Nightclub in London, England

Klub Foot was a London nightclub in the psychobilly scene of the early and mid-1980s. It started in the heyday of the psychobilly scene in 1982.

It was hosted at the Ballroom of the Clarendon Hotel in Hammersmith until the venue was demolished as part of the redevelopment of Hammersmith Town Centre. It regularly showcased the rising stars of the scene, including The Meteors, Demented Are Go, Guana Batz, Batmobile, The Sting-rays, The Caravans, Klingonz, The Highliners, Sgt Bilko's Krazy Combo and many others. On all the Klub Foot posters the address stated was "Clarendon Hotel Ballroom, Hammersmith Broadway W6". The Clarendon itself was a very large 1930s hotel with attached function rooms built in the Art Deco style, and it stood on the corner of the Hammersmith one-way system until its demolition in 1988. The Klub Foot was held in the main ballroom on the first floor, which held around 900 people.

The Klub's DJ, Hamish Macdonald, was also The Batcave DJ and John Curd's regular concert DJ for his shows in the Lyceum and the Hammersmith Palais. For each night, if the tone was rockabilly/psychobilly, the records were rockabilly/psychobilly, often referencing older sounds and more obscure artists. Hamish would also have the Better Badges stall operating at all these venues. The cheap medium of a 20p badge was a big seller in the late 70s/early 80s and Better Badges produced many different designed badges for the likes of The Meteors, Escalators, the Sting-rays, The Milkshakes, Orson Family, Sunglasses After Dark, Restless, Guana Batz, as well as for a host or rising new wave bands like New order, Southern Death Cult and the Sisters Of Mercy.

As well as hosting concerts, the Klub Foot promoter released a series of live recordings, titled Stomping At The Klubfoot on ABC records. Six volumes were released on vinyl and CD.

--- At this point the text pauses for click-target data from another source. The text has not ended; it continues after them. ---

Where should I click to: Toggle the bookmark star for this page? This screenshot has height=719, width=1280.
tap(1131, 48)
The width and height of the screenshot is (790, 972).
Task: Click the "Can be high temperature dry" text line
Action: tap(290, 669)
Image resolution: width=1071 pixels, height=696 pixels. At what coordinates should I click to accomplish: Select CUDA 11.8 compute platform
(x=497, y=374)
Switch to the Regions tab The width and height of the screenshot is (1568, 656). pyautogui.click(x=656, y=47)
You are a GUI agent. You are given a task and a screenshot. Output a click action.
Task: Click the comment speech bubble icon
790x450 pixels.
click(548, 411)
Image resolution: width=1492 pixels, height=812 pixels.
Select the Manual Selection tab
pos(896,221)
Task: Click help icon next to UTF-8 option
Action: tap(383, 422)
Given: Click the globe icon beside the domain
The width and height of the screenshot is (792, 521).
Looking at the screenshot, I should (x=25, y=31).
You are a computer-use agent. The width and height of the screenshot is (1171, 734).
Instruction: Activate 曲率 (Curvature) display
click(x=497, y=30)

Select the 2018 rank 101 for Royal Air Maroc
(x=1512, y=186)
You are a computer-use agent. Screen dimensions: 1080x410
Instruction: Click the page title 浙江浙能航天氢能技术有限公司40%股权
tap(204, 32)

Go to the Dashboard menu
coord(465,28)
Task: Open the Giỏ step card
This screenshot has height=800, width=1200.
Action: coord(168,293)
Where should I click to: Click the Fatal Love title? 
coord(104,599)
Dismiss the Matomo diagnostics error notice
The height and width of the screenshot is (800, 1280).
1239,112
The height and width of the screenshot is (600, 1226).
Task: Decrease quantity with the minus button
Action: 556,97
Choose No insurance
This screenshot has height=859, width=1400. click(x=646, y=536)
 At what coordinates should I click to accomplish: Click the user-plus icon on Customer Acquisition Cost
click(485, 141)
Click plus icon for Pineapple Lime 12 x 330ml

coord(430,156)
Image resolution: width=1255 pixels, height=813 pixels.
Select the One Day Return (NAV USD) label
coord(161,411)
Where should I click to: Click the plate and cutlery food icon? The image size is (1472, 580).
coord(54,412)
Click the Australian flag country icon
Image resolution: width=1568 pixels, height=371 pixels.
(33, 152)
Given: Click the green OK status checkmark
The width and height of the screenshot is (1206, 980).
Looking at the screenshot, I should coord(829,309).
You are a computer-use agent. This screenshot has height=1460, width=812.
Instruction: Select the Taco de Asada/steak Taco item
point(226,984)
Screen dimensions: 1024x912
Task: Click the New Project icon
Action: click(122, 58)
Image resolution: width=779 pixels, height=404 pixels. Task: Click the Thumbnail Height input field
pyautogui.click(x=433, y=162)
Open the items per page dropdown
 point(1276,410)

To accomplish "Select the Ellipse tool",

After the Clarendon closed, attempts were made to relocate the club at various locations including the Boston Arms in Tufnell Park, and the Town & Country Club in Kentish Town, but the dying Psychobilly scene in the UK in the 1990s made it difficult to attract crowds. Since 1999, subsequent Klub Foot Reunion concerts at the Relentless Garage in Highbury have been more successful and it is now a yearly event featuring original 1980s bands with newer support acts.